→ EXERCISE INPUT:
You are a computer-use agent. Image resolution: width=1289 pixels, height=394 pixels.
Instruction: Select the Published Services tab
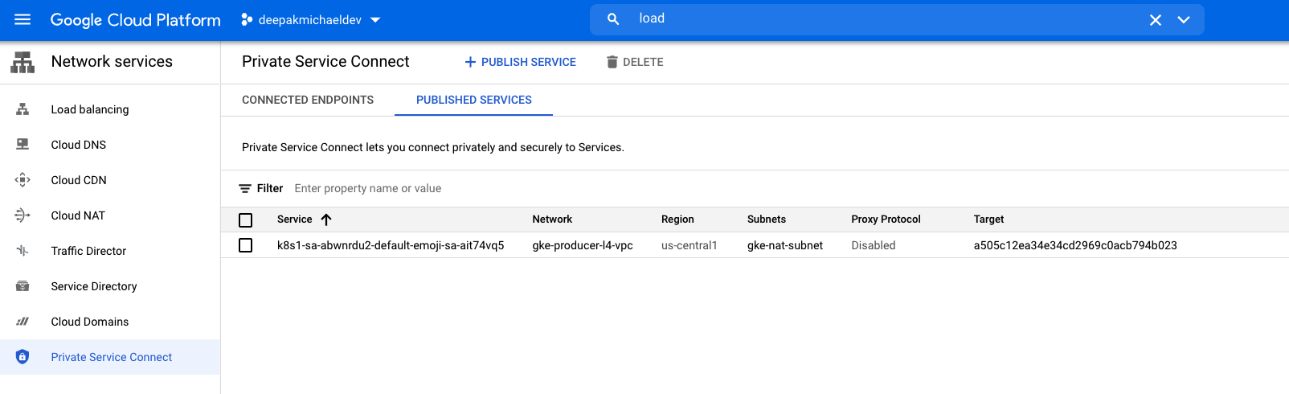click(473, 100)

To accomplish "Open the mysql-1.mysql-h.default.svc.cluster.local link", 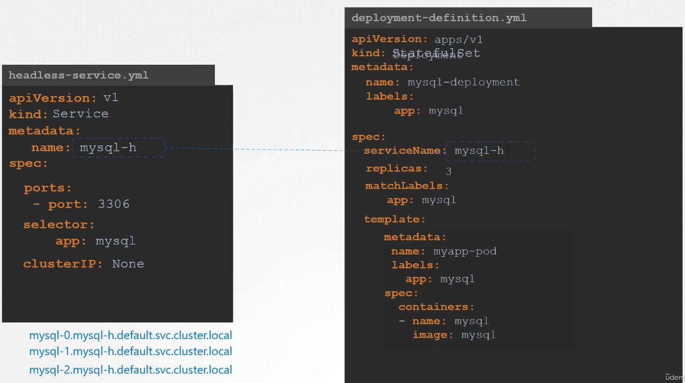I will pos(131,352).
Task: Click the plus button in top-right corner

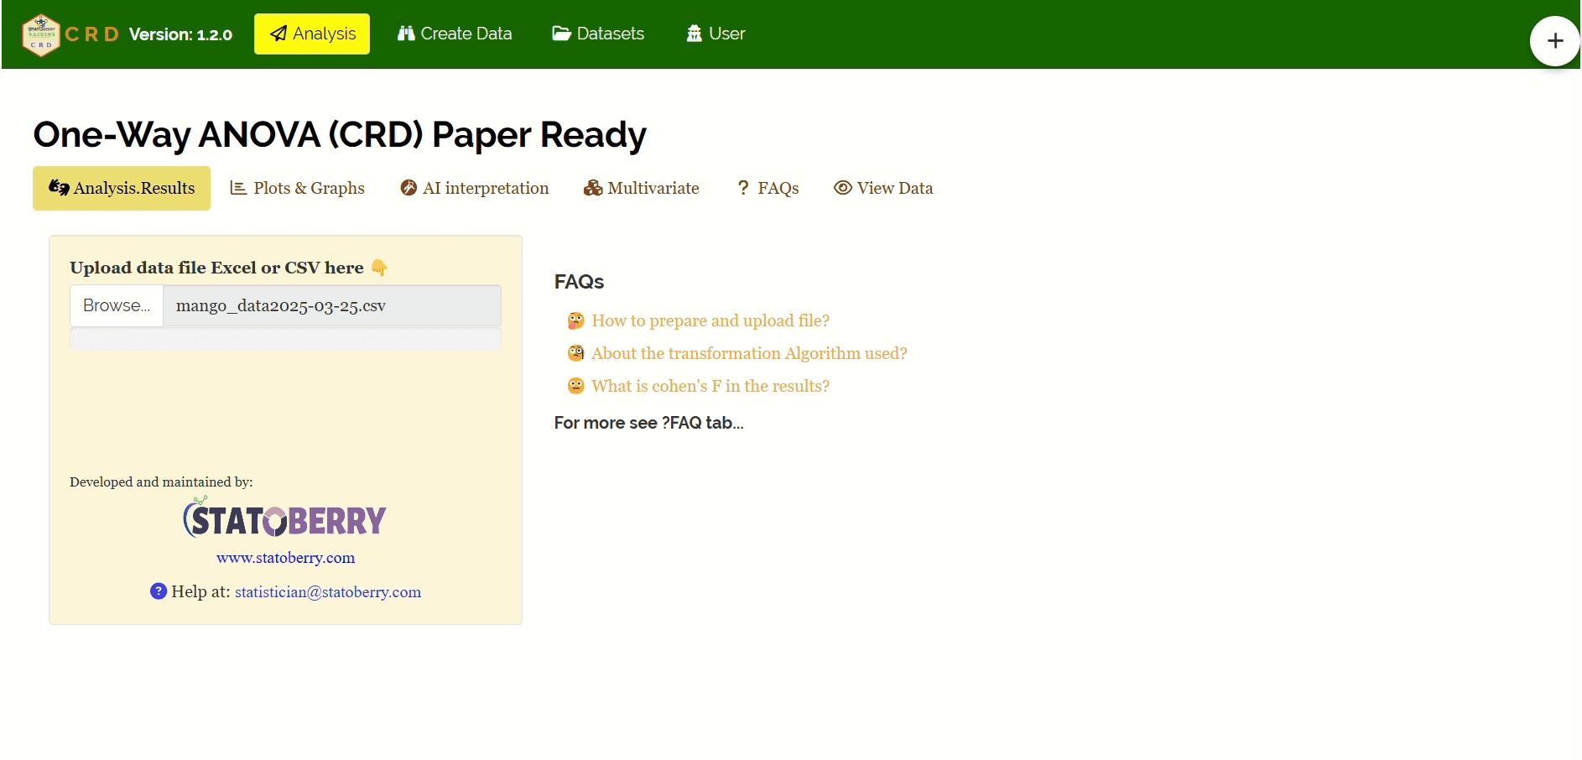Action: click(x=1554, y=41)
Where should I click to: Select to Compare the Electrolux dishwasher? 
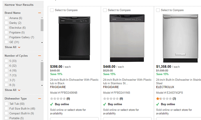click(x=158, y=10)
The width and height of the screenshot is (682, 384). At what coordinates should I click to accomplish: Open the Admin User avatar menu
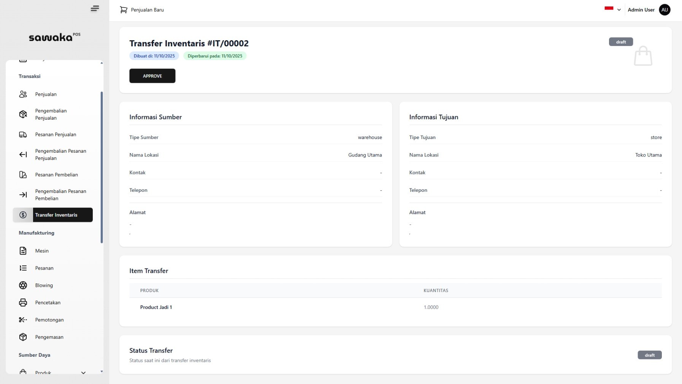click(x=665, y=10)
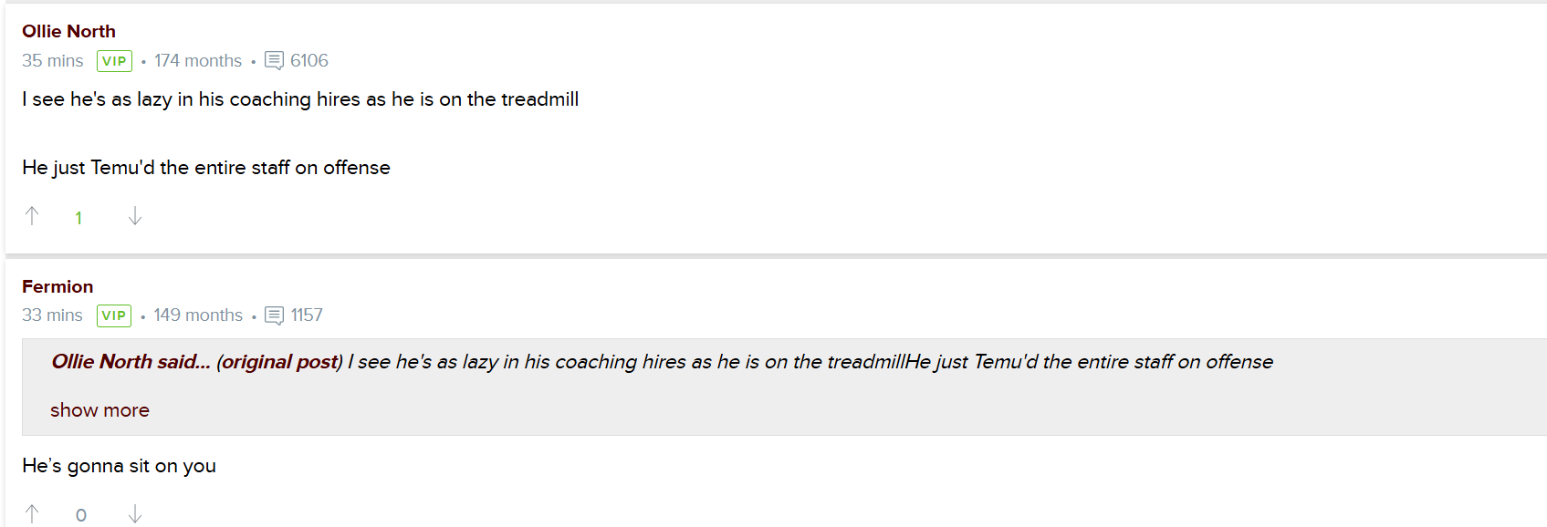Click Fermion's 1157 post count
This screenshot has height=527, width=1547.
pyautogui.click(x=307, y=315)
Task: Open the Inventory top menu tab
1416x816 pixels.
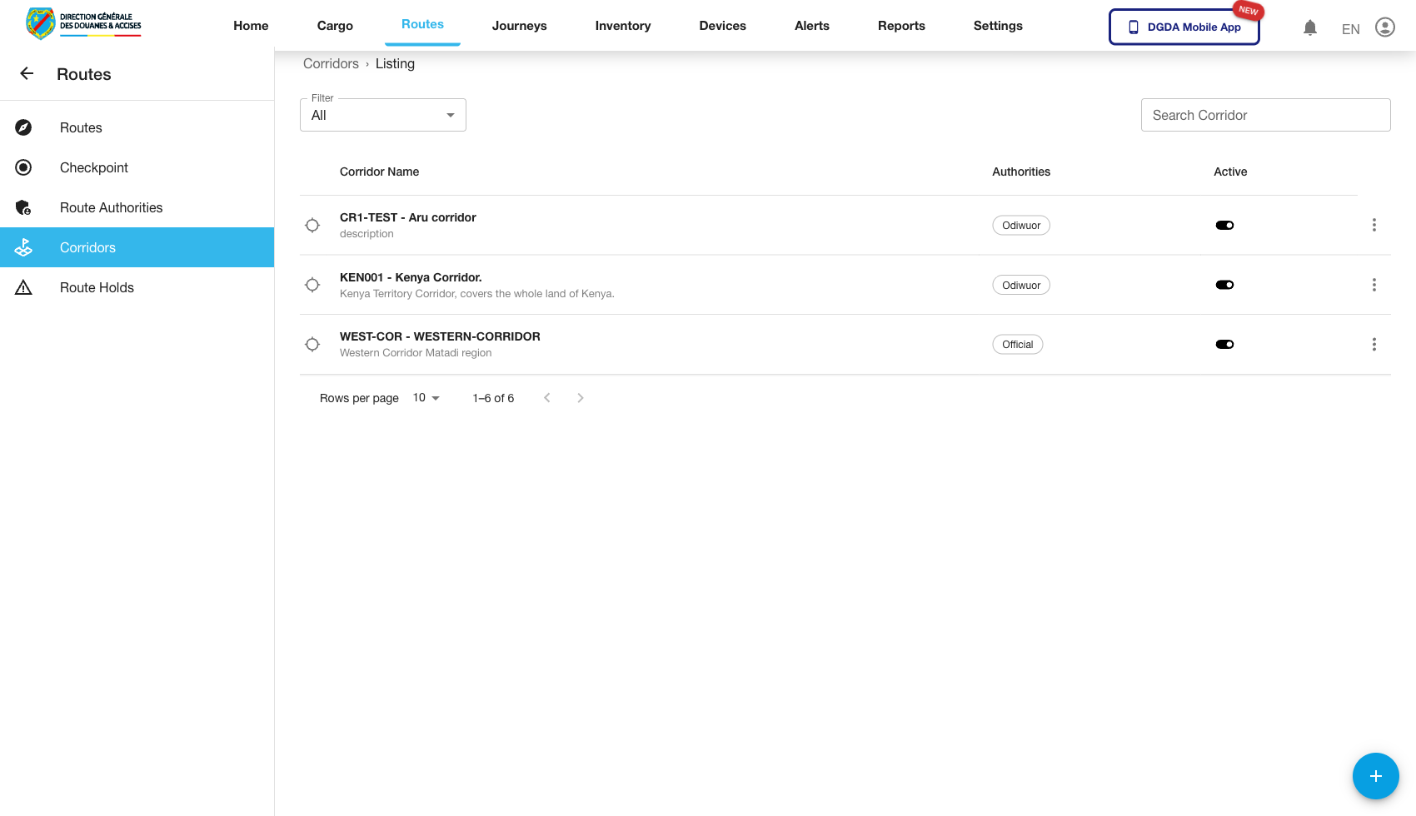Action: (x=622, y=26)
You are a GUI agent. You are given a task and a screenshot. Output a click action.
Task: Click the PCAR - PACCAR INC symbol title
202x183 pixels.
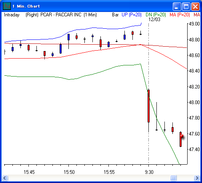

→ REQUIREMENT:
Retype the lines exactly. Begin at the one that holds "Task: Click the PCAR", stop at the last line of the entries above, and drop the pictures.

→ WRITTEN SOLUTION:
Task: Click the PCAR - PACCAR INC symbol title
202x183 pixels.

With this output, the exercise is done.